Google search results for: computer recycling Tucson, AZ


----------



## TucsonTechie (Sep 20, 2008)

I was unaware of Pima Computer Recycling and want to go there and look around. Should be fun even if I don't find anything useful! I do need an LCD monitor with both inputs, if possible. I was not aware that these were ever made, hence the post with reference to a converter. Thanks for the response. I'll keep you "posted" as to my progress! :up:


----------



## cwwozniak (Nov 29, 2005)

TucsonTechie said:


> I was unaware of Pima Computer Recycling


I checked out that particular link as well and they did look interesting.

I forgot to mention that you may need to invest in a small DC-AC inverter to supply 120 VAC powerto the monitor.

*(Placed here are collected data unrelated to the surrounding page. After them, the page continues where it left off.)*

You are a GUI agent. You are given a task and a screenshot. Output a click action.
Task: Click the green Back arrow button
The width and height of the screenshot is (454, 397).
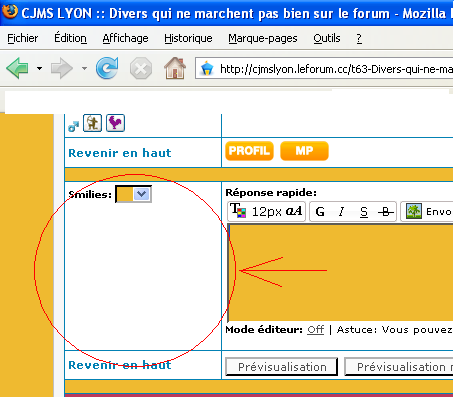[17, 68]
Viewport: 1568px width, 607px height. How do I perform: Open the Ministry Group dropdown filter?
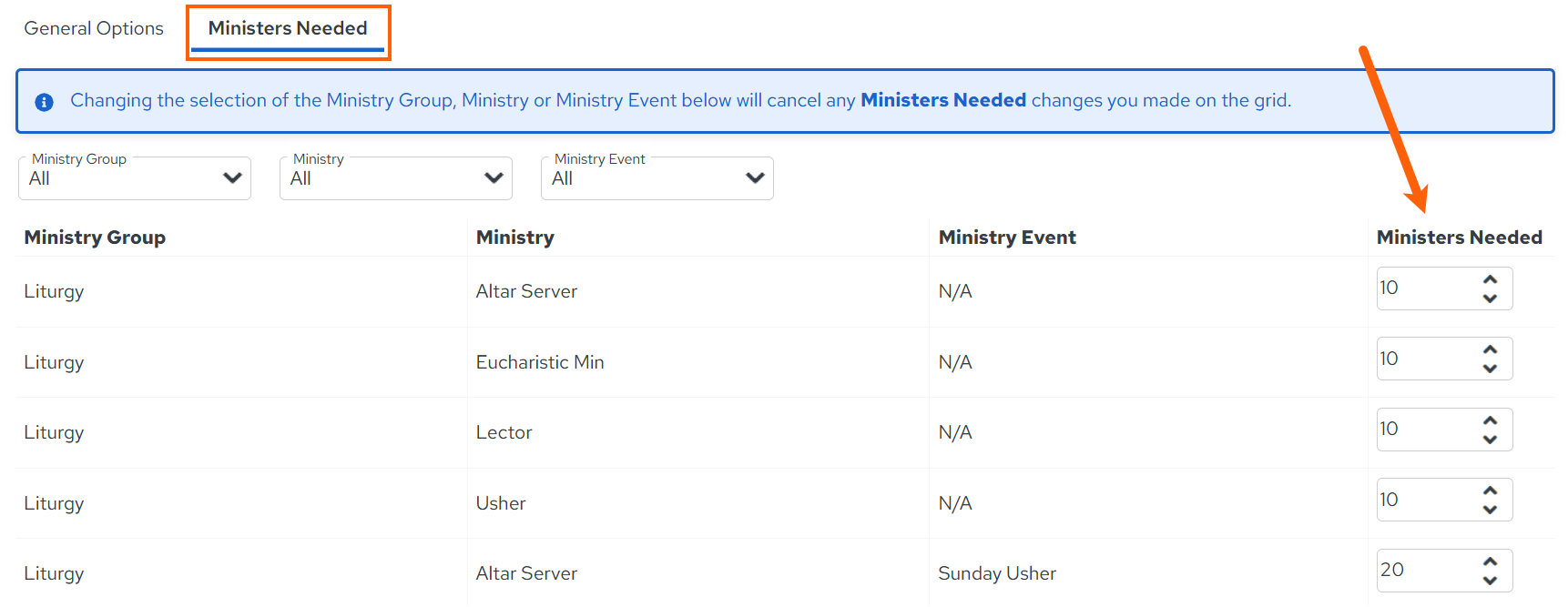135,178
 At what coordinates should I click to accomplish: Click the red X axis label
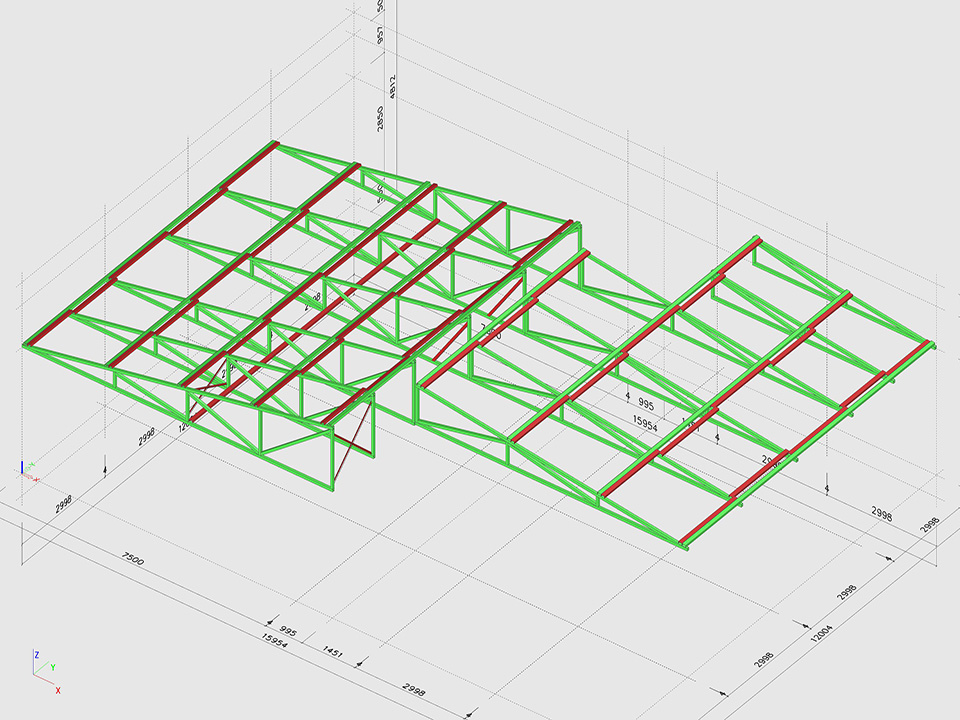click(x=58, y=690)
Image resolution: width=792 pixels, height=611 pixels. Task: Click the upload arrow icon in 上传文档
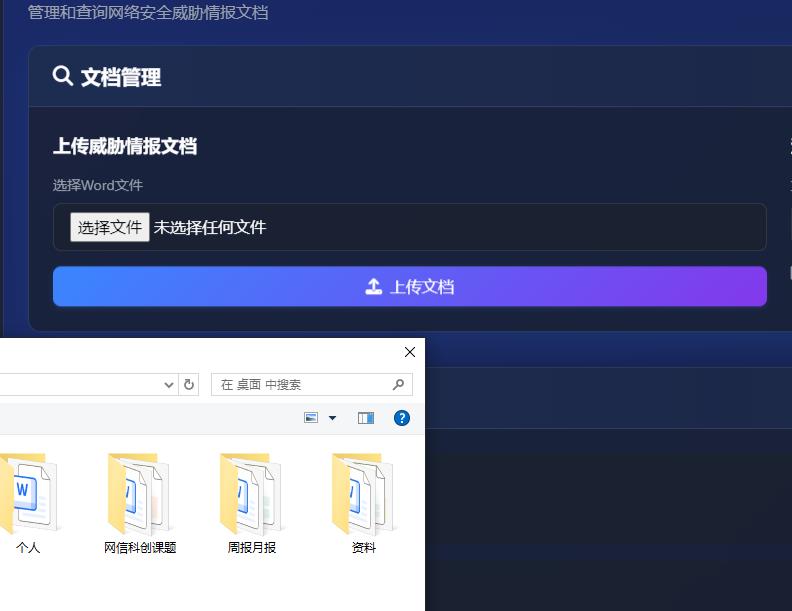tap(373, 287)
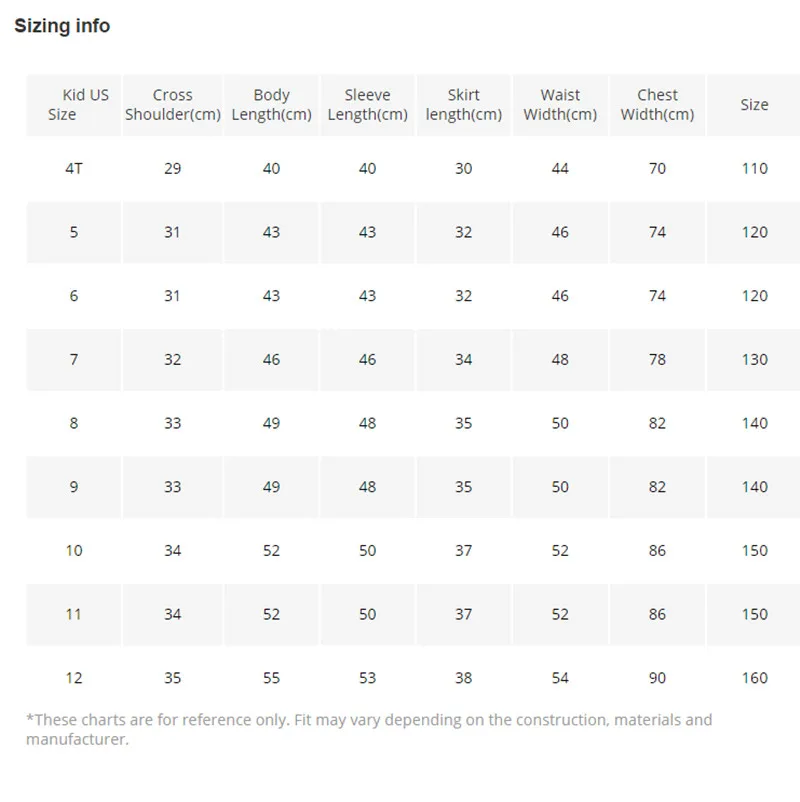The height and width of the screenshot is (802, 800).
Task: Select the kid size 12 row label
Action: (x=74, y=678)
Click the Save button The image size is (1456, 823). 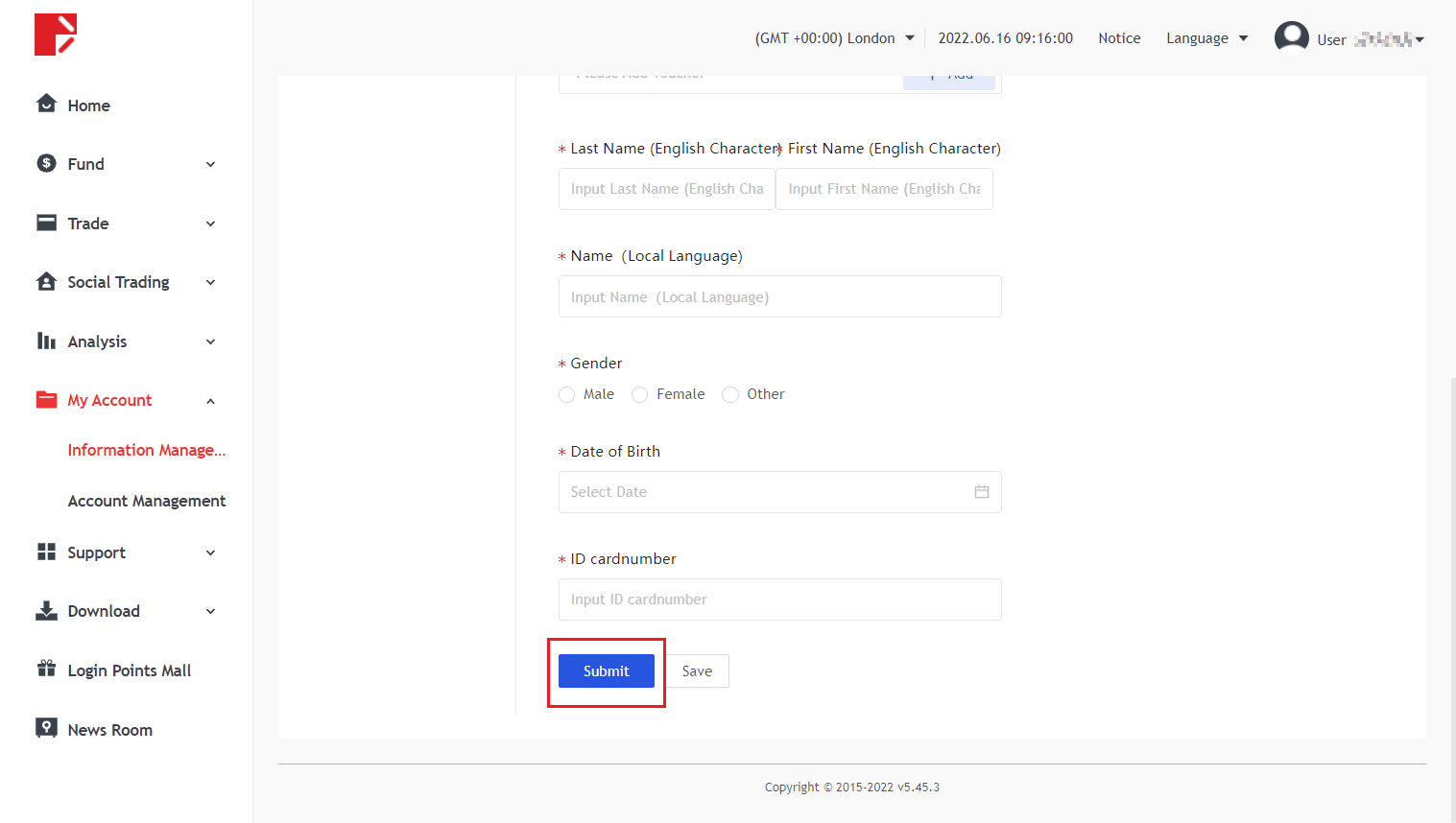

There are also LCD video monitors available made for in car use that attach to the vehicle's ceiling and can be folded up out of harms way when not in use. Some have a VGA input option. They may also have built in audio amplifiers and speakers while most computer monitors do not.

You may need to be careful where you mount the display. Some states have laws that do not permit TV screens mounted in a vehicle such that they can be viewed by the driver.


----------



## TucsonTechie (Sep 20, 2008)

Chuck,
Most of the rest of the system is already in my hands, including an inverter, amplifier, and speaker system. Some very generous folks have contributed what they had to offer plus the stuff I've stockpiled after seeing this coming during the past year. I still need to find a Monitor that'll handle the composite video signal, though. Most of the monitors I've seen are either running off a 12VDC power supply, either internally or externally, which I can deal with. The bus has two batteries, as it's a diesel, and plenty of large gauge wiring in a handy junction box. I should be able to deal with just about anything once I find a suitable monitor. If I could find a reasonably priced video converter that worked from composite video to VGA, I'd be done. Thanks, Chuck!


----------



## TK31 (Sep 13, 2008)

not sure if this is the thing your looking for, but right now, im using a Samsung 19" LCD TV as a computer monitor (got VGA ports), Component Input (Yellow, Blue etc.), AV Input (Red, Yellow White), HDMI ports(gaming consoles such as PS3), built in speakers with headphone out, and a built in TV tuner. They'll set you back around 500 bucks but it may be the thing your looking for.


----------